3
votes

I have a hash which should contain certain keys which are linked to their own arrays. To be more specific, the hash keys are quality values and the arrays are sequence names. If there already is an array for that quality, I'd want to add the sequence name to the array that is linked to the quality in question. If there isn't one, I want to create one and add the sequence name to it. All this is done in a while loop, going through all the sequences one by one.

I've tried to do things like in Perl How do I retrieve an array from a hash of arrays? but I can't seem to get it right.

I just get these error messages: Scalar value @{hash{$q} better written as ${hash{$q} at asdasd.pl line 69. Global symbol "@q" requires explicit package name asdasd.pl line 58. And some others, too.

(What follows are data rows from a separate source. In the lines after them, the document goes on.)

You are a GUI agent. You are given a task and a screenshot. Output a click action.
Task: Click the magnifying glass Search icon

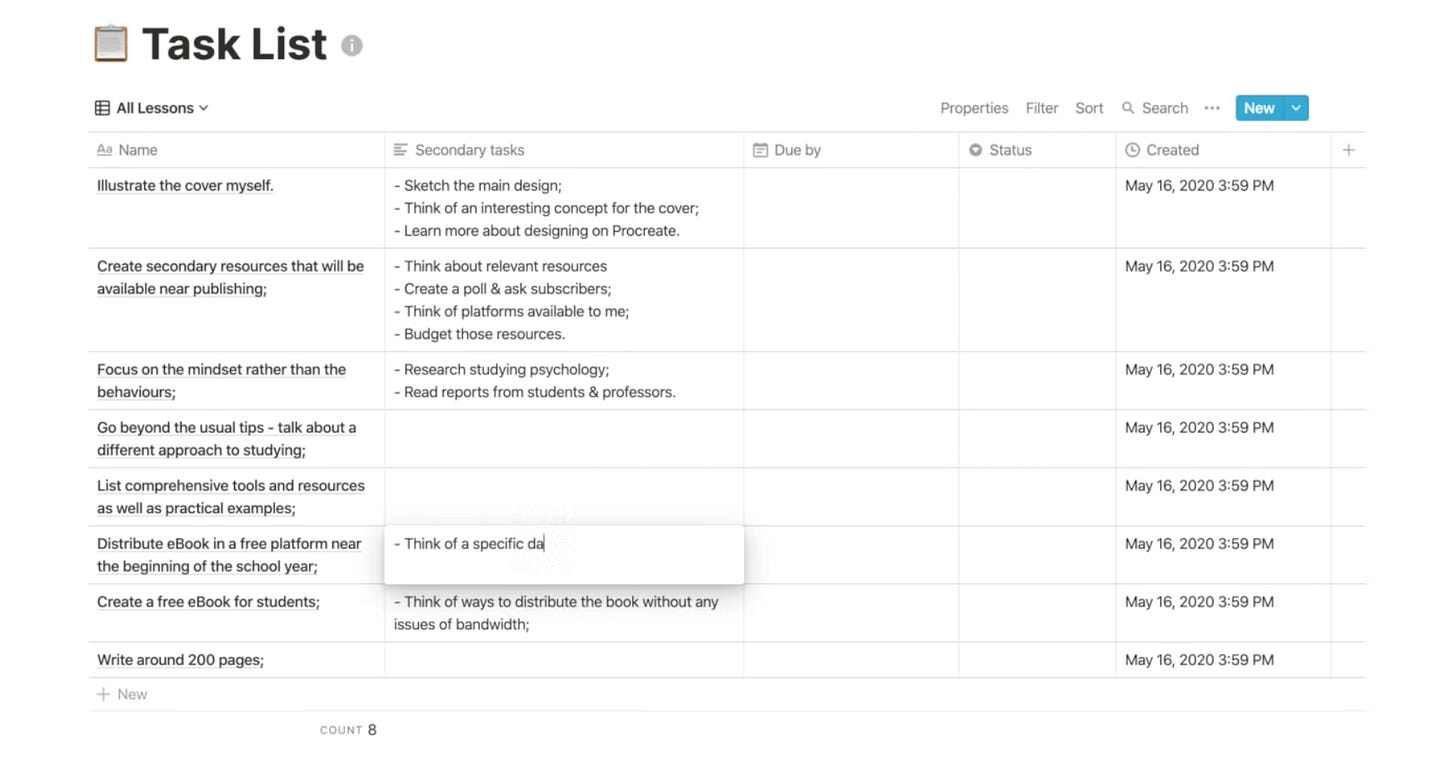click(1128, 108)
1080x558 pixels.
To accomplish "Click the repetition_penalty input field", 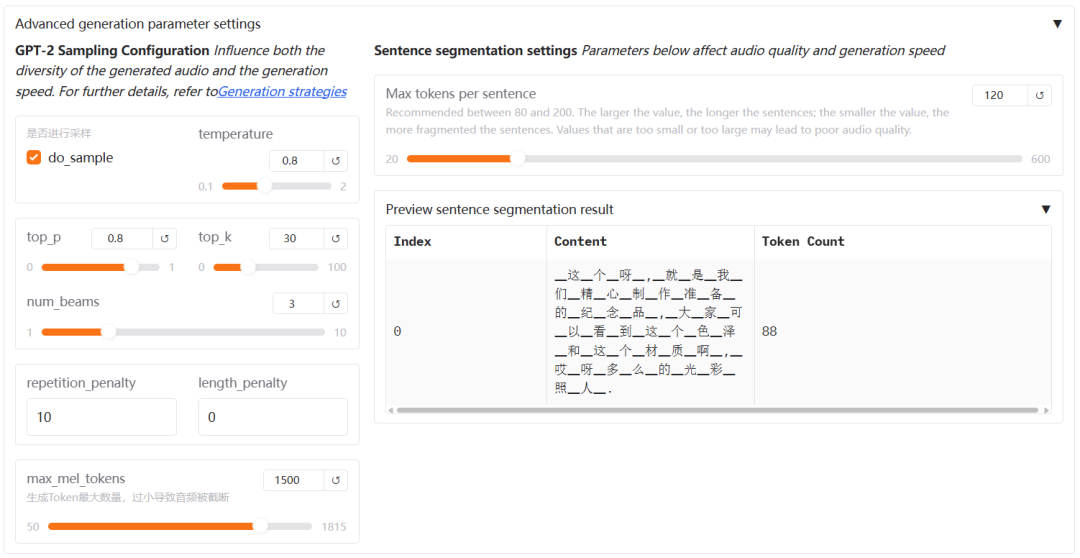I will pos(102,417).
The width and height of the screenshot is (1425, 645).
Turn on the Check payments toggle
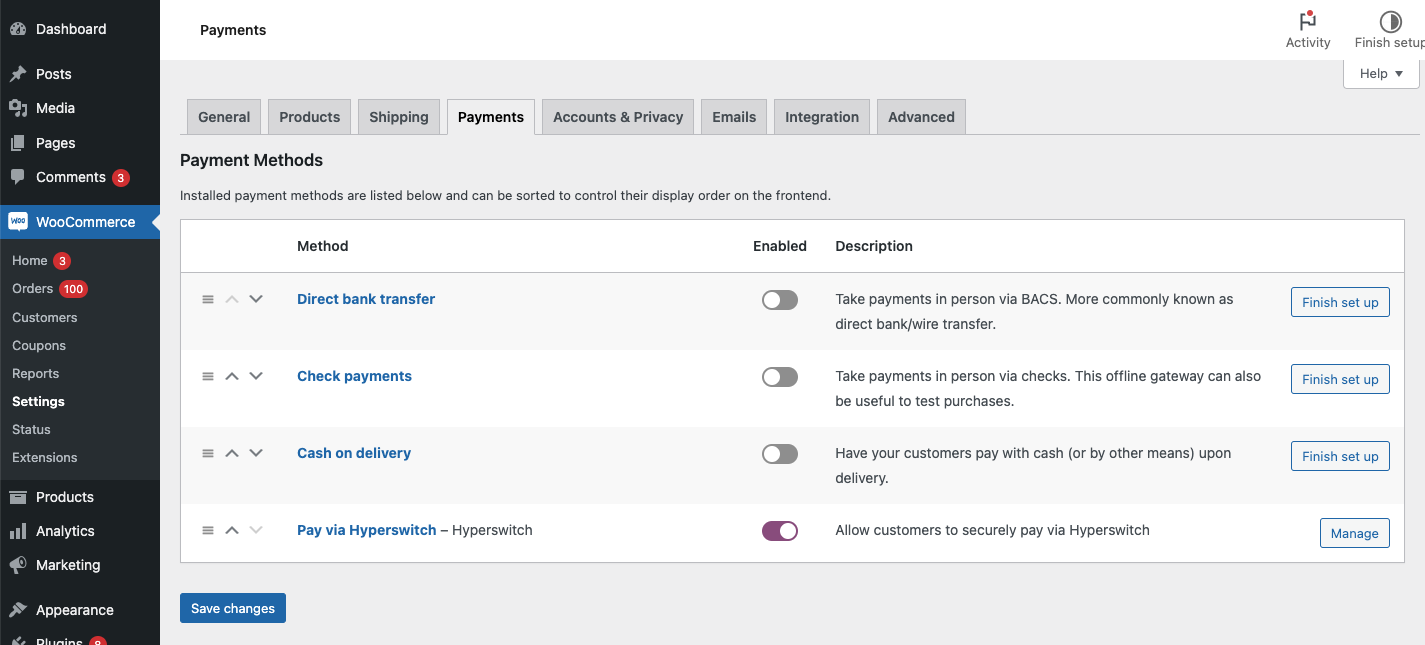779,377
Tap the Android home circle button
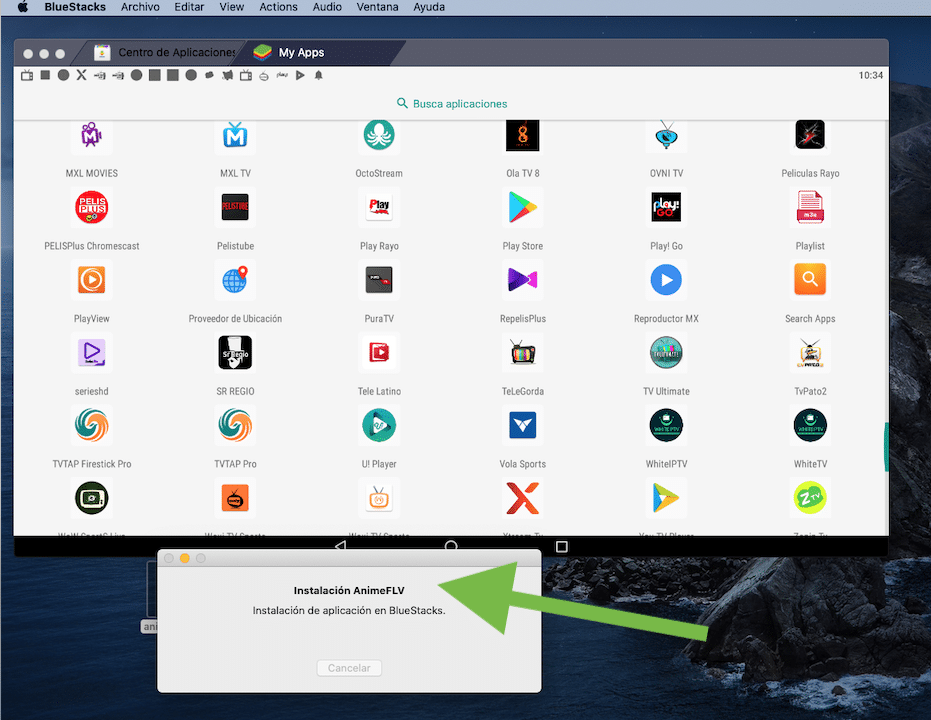Image resolution: width=931 pixels, height=720 pixels. 451,547
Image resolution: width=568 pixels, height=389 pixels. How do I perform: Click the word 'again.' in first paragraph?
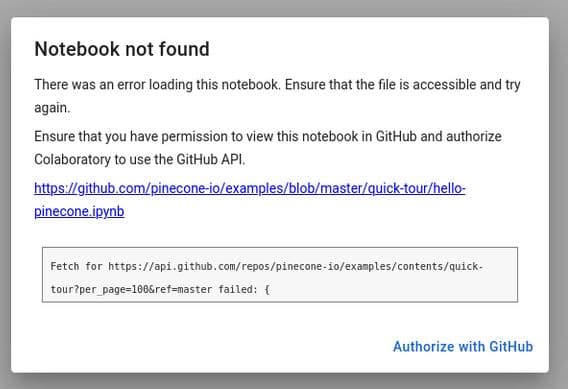tap(52, 108)
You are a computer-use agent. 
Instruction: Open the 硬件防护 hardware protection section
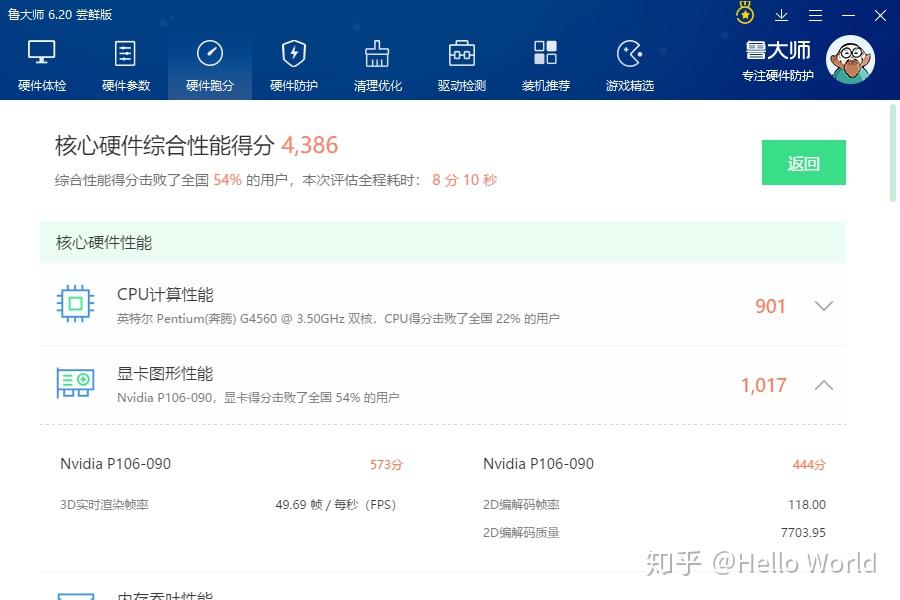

Here is an example of what I've tried:

my %hash;
while (reading the sequences) {
    my $q = "the value the sequence has";
    my $seq = "the name of the sequence";

    if (exists $hash{$q}) {
        push (@{$hash{$q}}, $seq);
    } else {
        $hash{$q} = \@q;
        $hash{$q} = [$seq];
        next;
    }
}

This obviously shouldn't be a very complicated problem but I'm new to perl and this kind of a problem feels difficult. I've googled this from various places but there seems to be something I just don't realize, and it might be really obvious, too.

2
The array @q is not defined. Please include it with your code.shawnhcorey
Umm, yeah, it's not defined anywhere, that might cause problems. I'm still confused how you can (and sometimes need to) switch from ‰ or @ to $ in different situations, without having to define anything, sometimes I get errors and sometimes I'm meant to do that. Anyway, I got this to work with the tip that I only really need the "push" statement.user2500878
Please post working code. It is very difficult to answer your questions otherwise.shawnhcorey
The answer that I accepted was the solution. I don't have any more code related to this problem. :)user2500878
there's a fairly simple explanation of % vs @ vs $ at perldoc.perl.org/perldata.html#Variable-names . the code you had should have been fine, except for the unneeded line that used @q; not sure what that was trying to do.ysth

2 Answers

4
votes

You can use what perl calls autovivification to make this quite easy. Your code doesn't need that central if-statement. You can boil it down to:

    push @{ $hash{$q} }, $seq;

If the particular key doesn't yet exist in the hash, perl will autoviv it, since it can infer that you wanted an array reference here.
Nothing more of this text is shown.